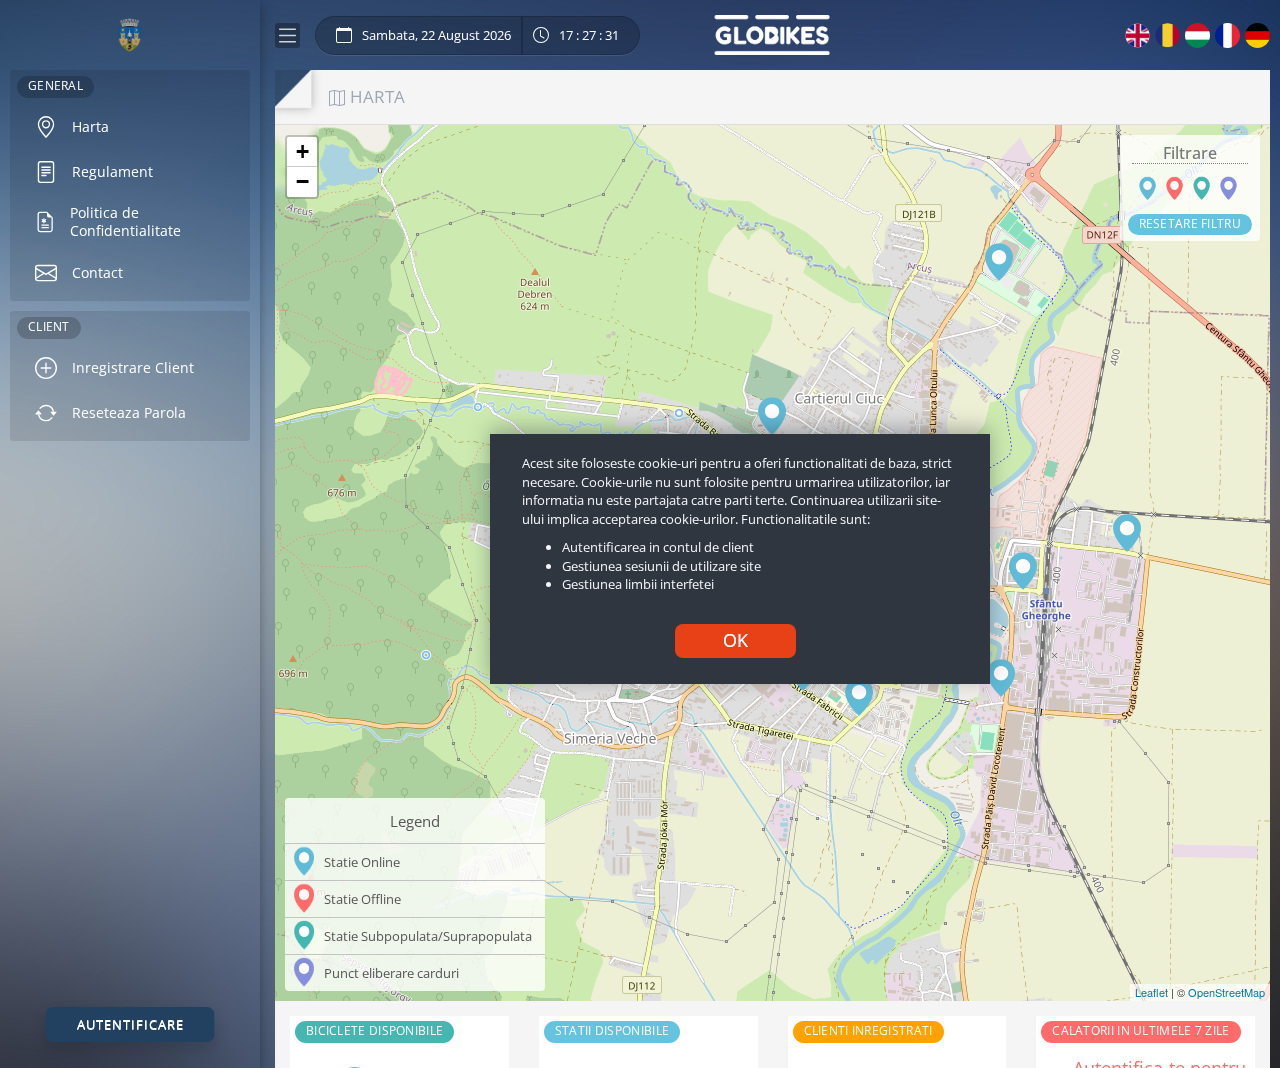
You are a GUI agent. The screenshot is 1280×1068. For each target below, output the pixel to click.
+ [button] (302, 151)
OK (735, 640)
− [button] (302, 181)
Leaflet (1151, 992)
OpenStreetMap (1226, 992)
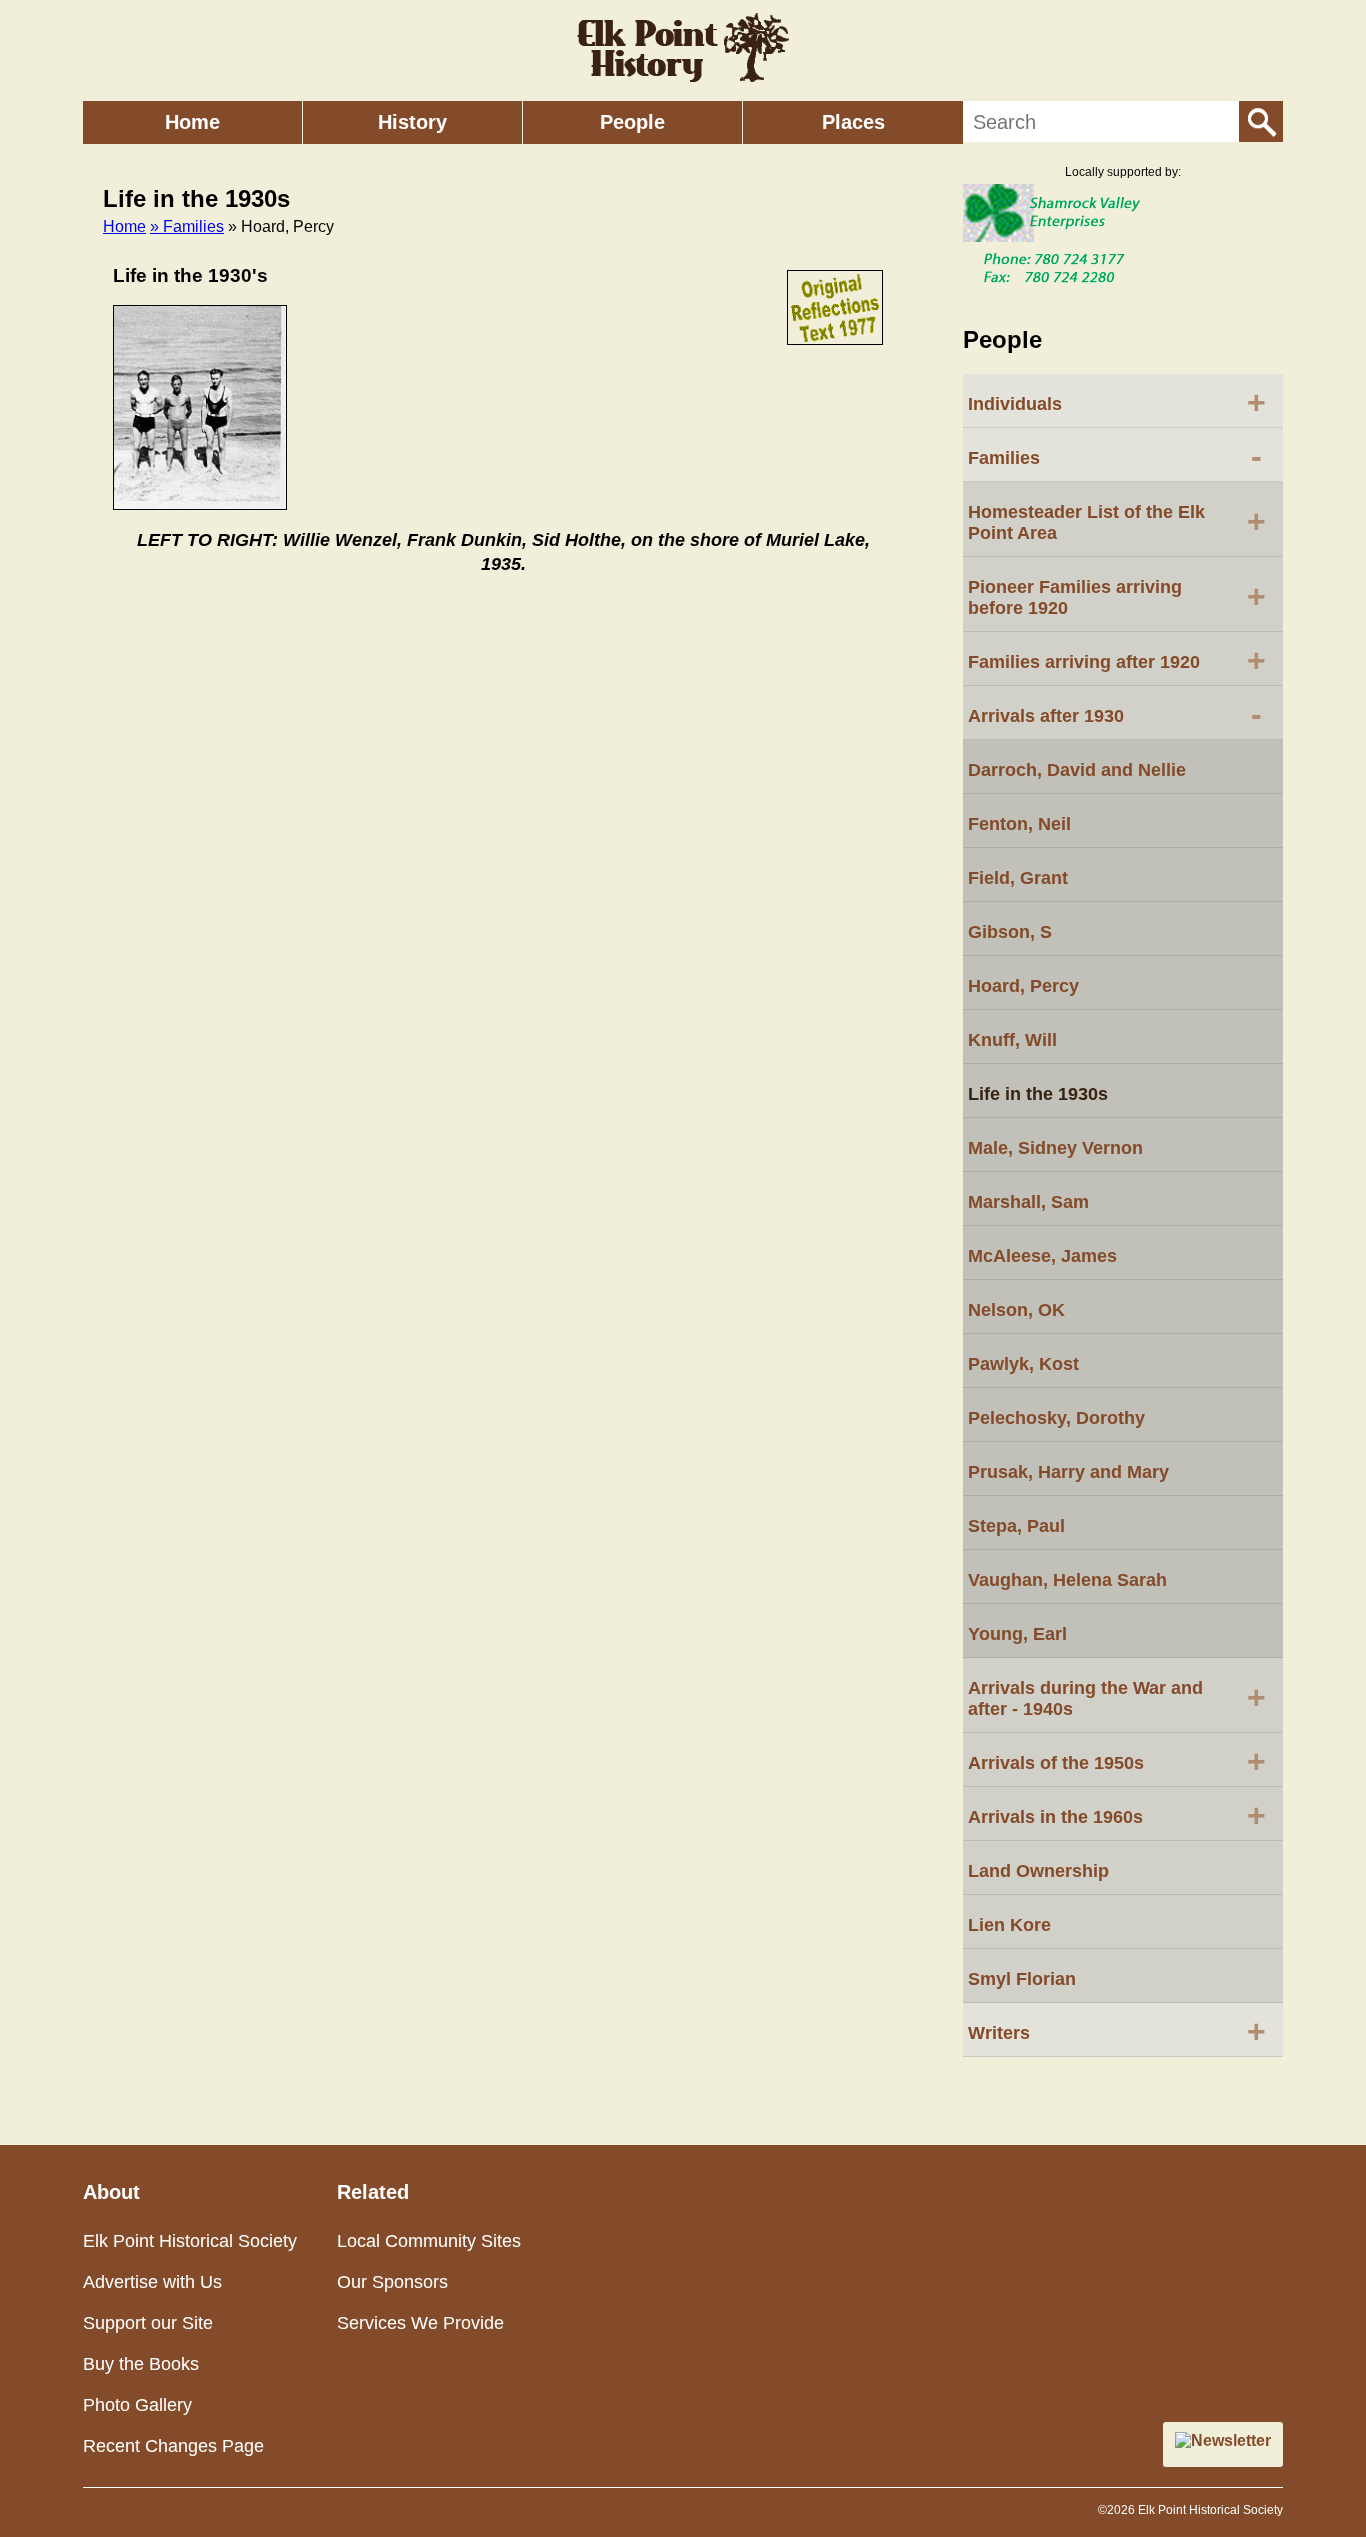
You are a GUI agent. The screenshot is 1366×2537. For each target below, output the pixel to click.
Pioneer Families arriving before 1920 (1117, 597)
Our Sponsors (392, 2282)
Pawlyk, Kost (1023, 1364)
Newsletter (1231, 2440)
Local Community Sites (429, 2241)
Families (1115, 456)
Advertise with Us (152, 2282)
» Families (187, 226)
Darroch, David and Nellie (1077, 770)
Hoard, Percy (1023, 986)
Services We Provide (420, 2323)
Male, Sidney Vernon (1055, 1148)
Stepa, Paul (1016, 1526)
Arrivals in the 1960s (1117, 1815)
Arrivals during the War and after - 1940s (1117, 1698)
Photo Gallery (137, 2405)
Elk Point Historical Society (190, 2241)
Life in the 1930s (1038, 1094)
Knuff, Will (1012, 1040)
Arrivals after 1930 (1115, 714)
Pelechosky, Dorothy (1056, 1418)
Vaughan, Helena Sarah (1067, 1580)
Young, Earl (1017, 1634)
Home (192, 122)
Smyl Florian (1022, 1979)
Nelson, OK (1016, 1310)
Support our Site (148, 2323)
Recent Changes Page (173, 2446)
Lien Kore (1009, 1925)
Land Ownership (1038, 1871)
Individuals (1117, 402)
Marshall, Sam (1028, 1202)
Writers (1117, 2031)
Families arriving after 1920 (1117, 660)
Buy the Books (141, 2364)
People (632, 122)
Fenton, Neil (1019, 824)
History (412, 122)
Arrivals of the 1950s (1117, 1761)
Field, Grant (1018, 878)
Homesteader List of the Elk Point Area (1117, 522)
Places (853, 122)
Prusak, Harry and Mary (1068, 1472)
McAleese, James (1042, 1256)
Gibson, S (1010, 932)
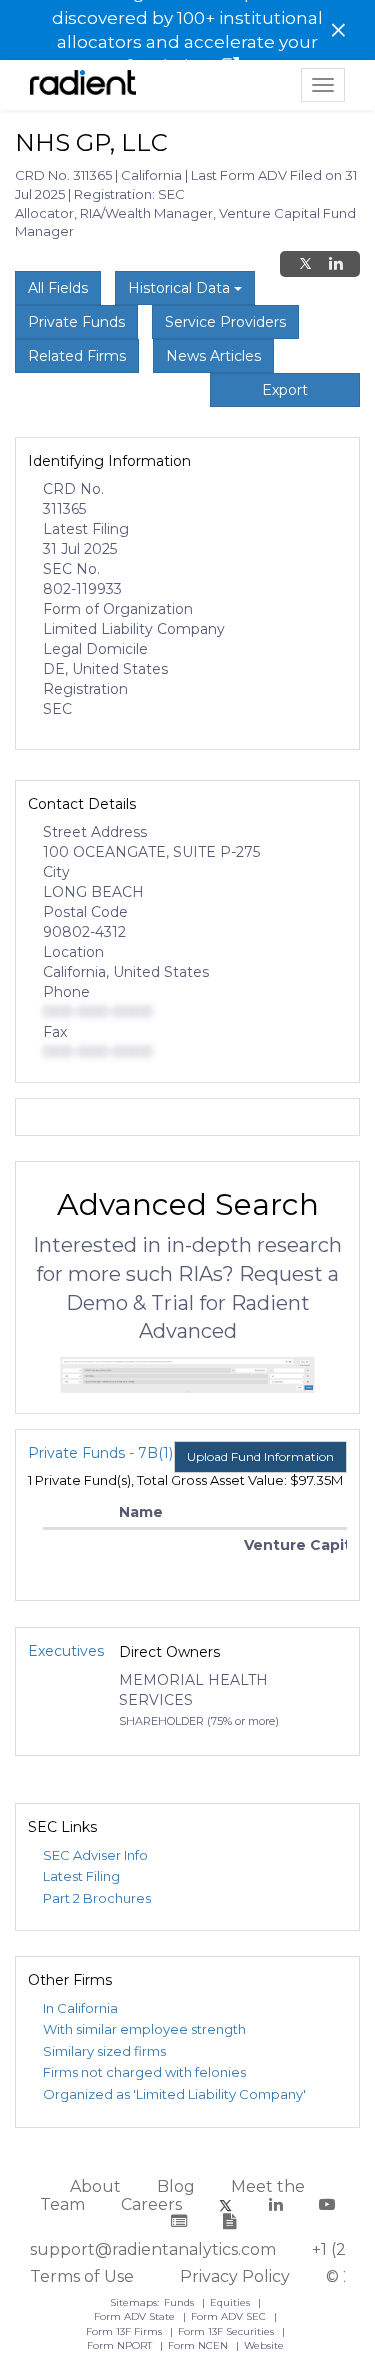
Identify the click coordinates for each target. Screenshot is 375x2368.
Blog (176, 2186)
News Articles (213, 356)
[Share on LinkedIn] (336, 264)
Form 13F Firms (125, 2331)
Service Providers (225, 322)
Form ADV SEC (230, 2316)
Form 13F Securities (227, 2331)
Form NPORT (121, 2345)
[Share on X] (305, 264)
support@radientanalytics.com (153, 2249)
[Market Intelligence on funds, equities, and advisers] (83, 85)
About (95, 2186)
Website (264, 2345)
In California (80, 2008)
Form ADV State (136, 2316)
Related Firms (77, 356)
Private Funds (76, 322)
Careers (151, 2204)
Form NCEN (199, 2345)
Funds (180, 2302)
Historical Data (181, 288)
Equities (231, 2302)
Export (285, 390)
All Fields (58, 288)
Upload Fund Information (260, 1456)
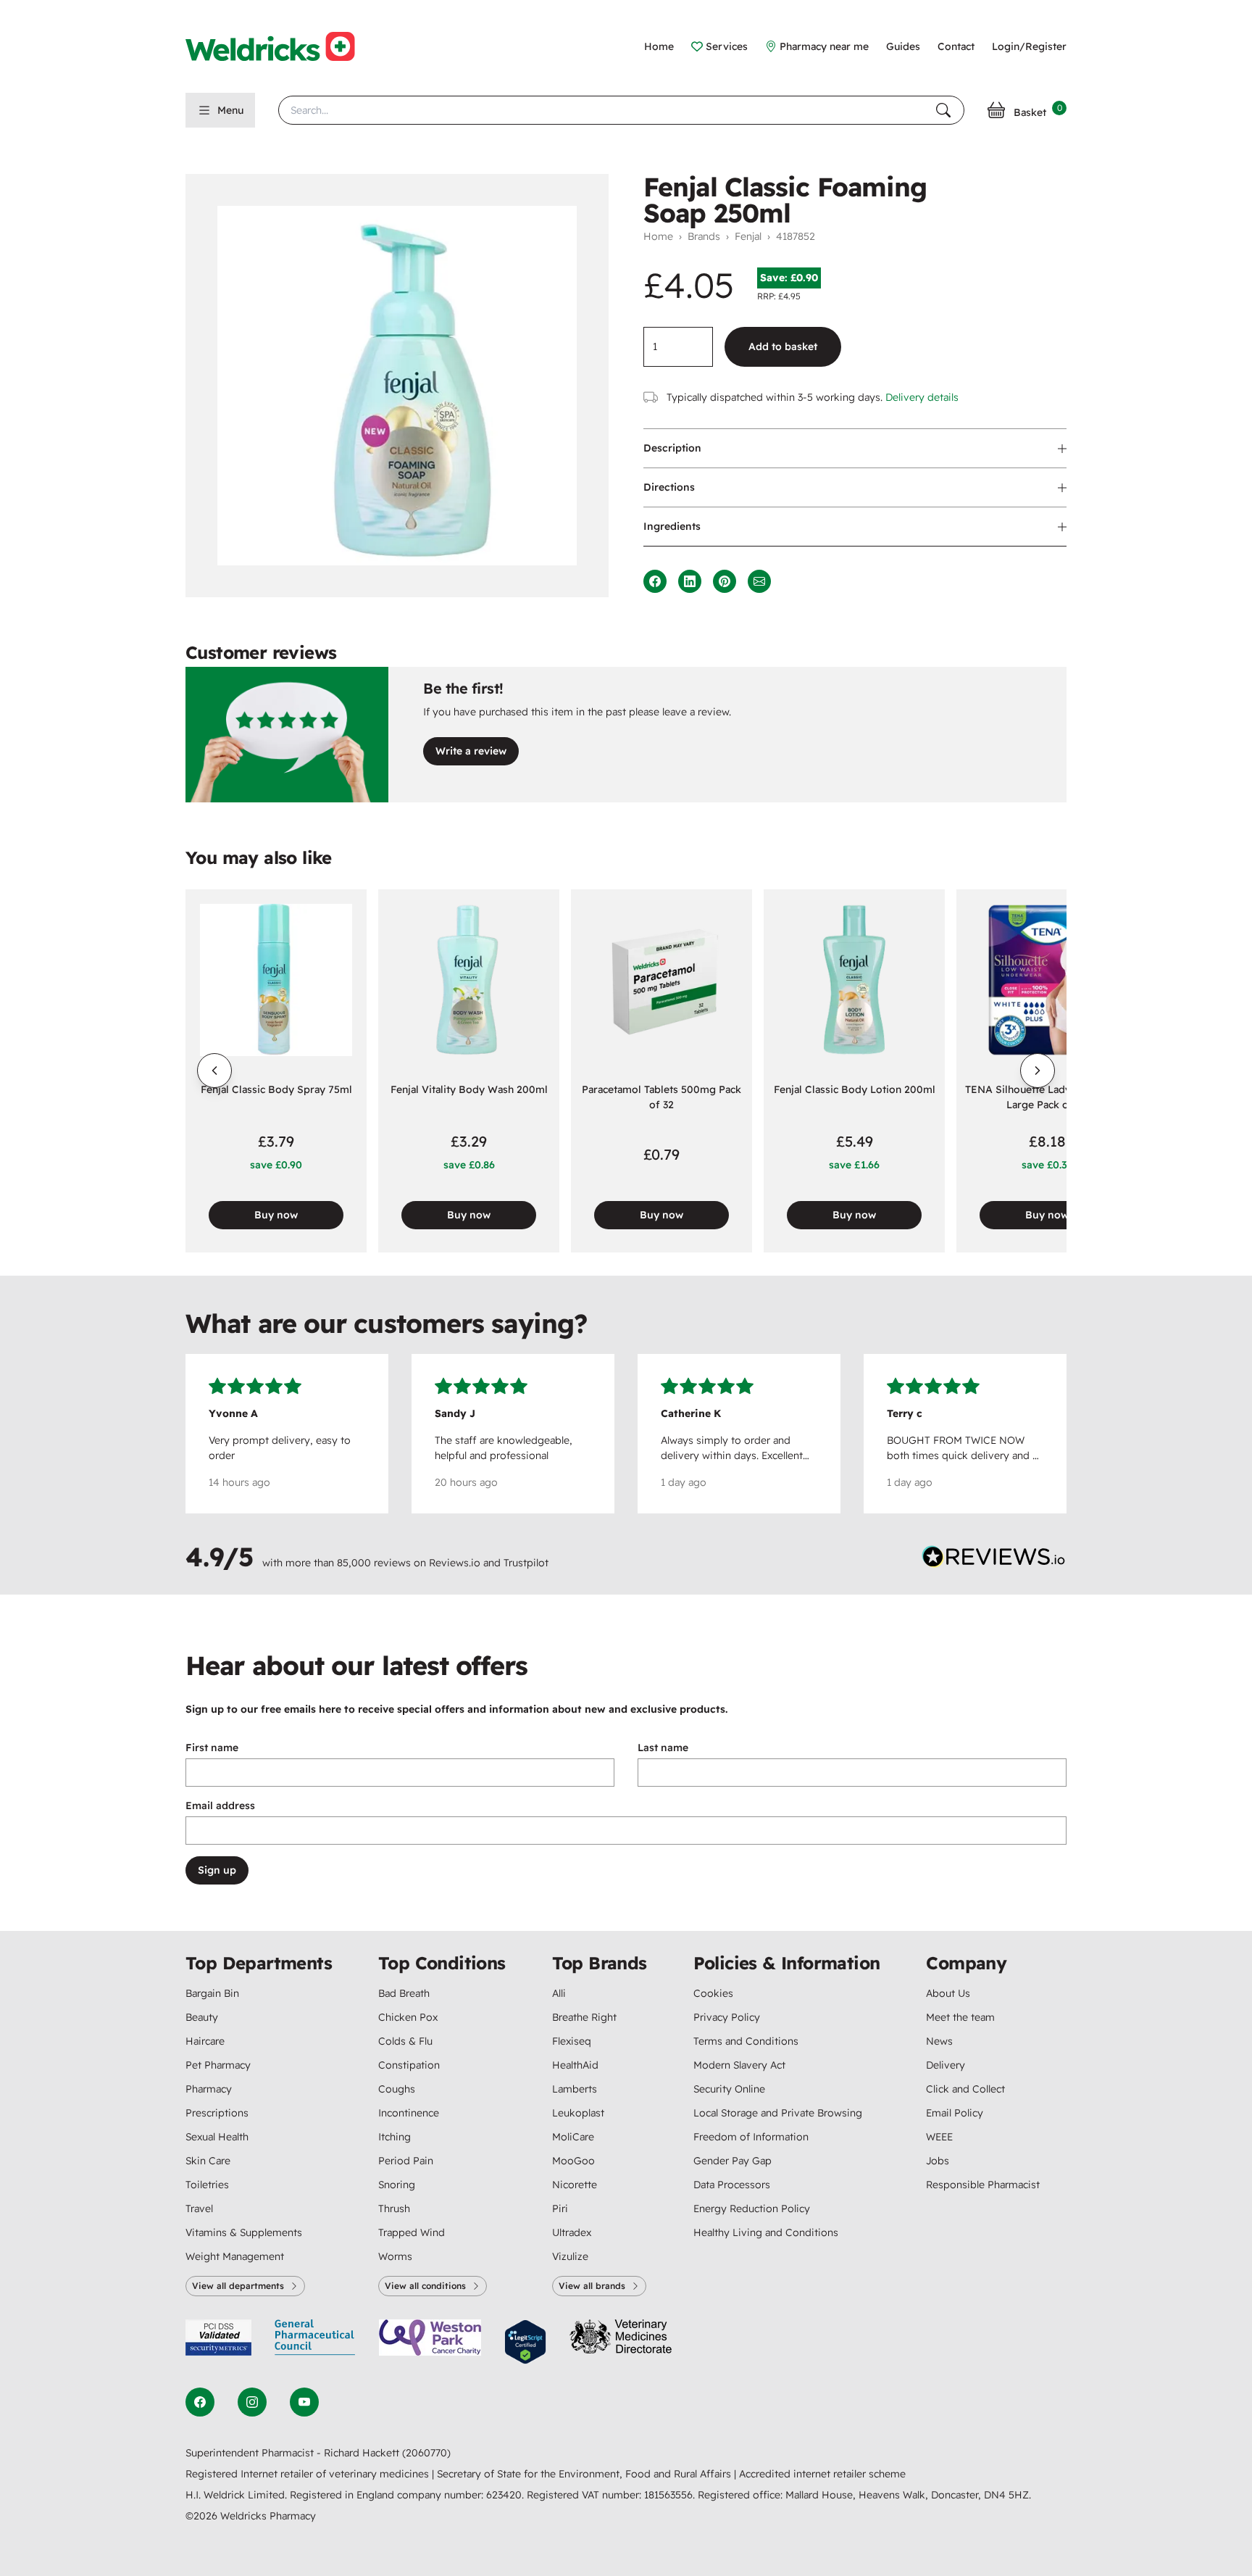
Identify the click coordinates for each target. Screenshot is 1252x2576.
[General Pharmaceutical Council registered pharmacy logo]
+-------+
Whenever a line in the entries above includes the word "target", pull that line out.

You are a GUI agent. The screenshot is 1280×1068. For each target below, output the pixel to click.
You are a GUI agent. The screenshot is 1366×2537. For each target below, output the pixel to click.
Identify the click coordinates for each target. Screenshot is 375x2368.
Identify the click coordinates for each target. Screenshot is 1252x2576.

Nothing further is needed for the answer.